Add Info: i found other links with epg data. But they turned out to be slower on the other hand have api' s (was not able to use them) or filter possibilities via URL parameters (I guess). The last other alternatives I found just now... Link 1 Here it would be possible to load channels separately. This version I tried also but it is very slow. XML larger.

We have been down this rabbit hole (wormhole?) before.

1 Like

Yes. I will have a look at it on weekend. The timestamp topic was only an information for you. This is the less important topic in my opinion.

image

There will need to be some conversion across time zones to make the lexigraphic start/stop comparisons work.

This requires further thought, which is in short supply on my end at the moment.

1 Like

I am absolutly fine with your support. Your input will help me if I will continue follow up this topic. I have some Arduino projects first. What I tried (after a nightly flash of inspiration) is to import that in Excel. Knowing that the newer versions internal deal with XML (.xlsx) suggest that it supports handlng capapilities. In fact there is a Power Query Editor. It handles the file of about 17 MB within seconds on PC. Of course not compareable to a tablet.

I'm still unsure whether AI2 can process this, or whether it needs to be programmed natively (Android Developer Studio).

Though AI2 has no Excel support, there is a Google Sheets Spreadsheet component and some history of using that with Google Scripting.

I found
https://www.google.com/search?q=google+sheets+import+xml+from+URI
to be of possible use if you want to filter and sort your xml data upstream for smaller downloads, in a hybrid approach.

I have no personal experience with Google Script yet, though.

hi @ABG, I made one last attempt to test the feasibility.
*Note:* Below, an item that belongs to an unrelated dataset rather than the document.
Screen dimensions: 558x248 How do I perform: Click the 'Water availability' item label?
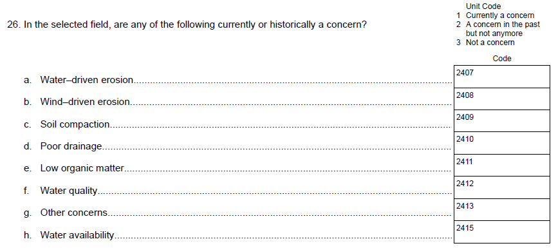coord(77,235)
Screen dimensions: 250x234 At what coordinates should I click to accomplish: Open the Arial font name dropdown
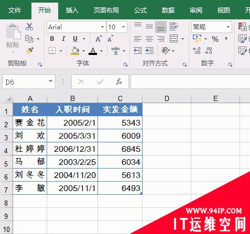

I won't be pursuing this topic further for now. Using the following approach, I was able to achieve results that could be expanded upon (hybrid approach). But that's obviously not what I want.

Preparing the data in Excel. Problem: I only have a current version that supports Power Query on my work computer. I've now programmed this in VBA. Quick and "the word ist not allowed". This is also a good opportunity to address the UTC to CET issue. If you're already working on it, you don't have to do it later in the app.

I exported the data. CSV is impractical because the name "TV program" can contain a comma. The same applies to semicolons. I tried tab stops. I could not parse them. \n\r and '\t' and all the other tricks you can find online didn't work.

There are two versions: a short list and a long (complete) one. You can switch between them. Displaying a long list in the list viewer takes 30 seconds. I'm not going to test whether it can still filter the data (given the amount of data).

image

You'll find all the files attached if you're interested and want to try it out. Please don't be confused by the name of the AIA file. It's no longer a CSV file, but a text file with its own separator.

EPG_CSV_X1.aia (550.4 KB)

Excel File I can not post because of maybe containing personal data. I post some parts how conversion was done... converting the data ist very fast...

All marked data (column A rows 1 to n) will be analyzed... I trigger it directly in VBA but via Macros is also possible

This results in Tabelle1...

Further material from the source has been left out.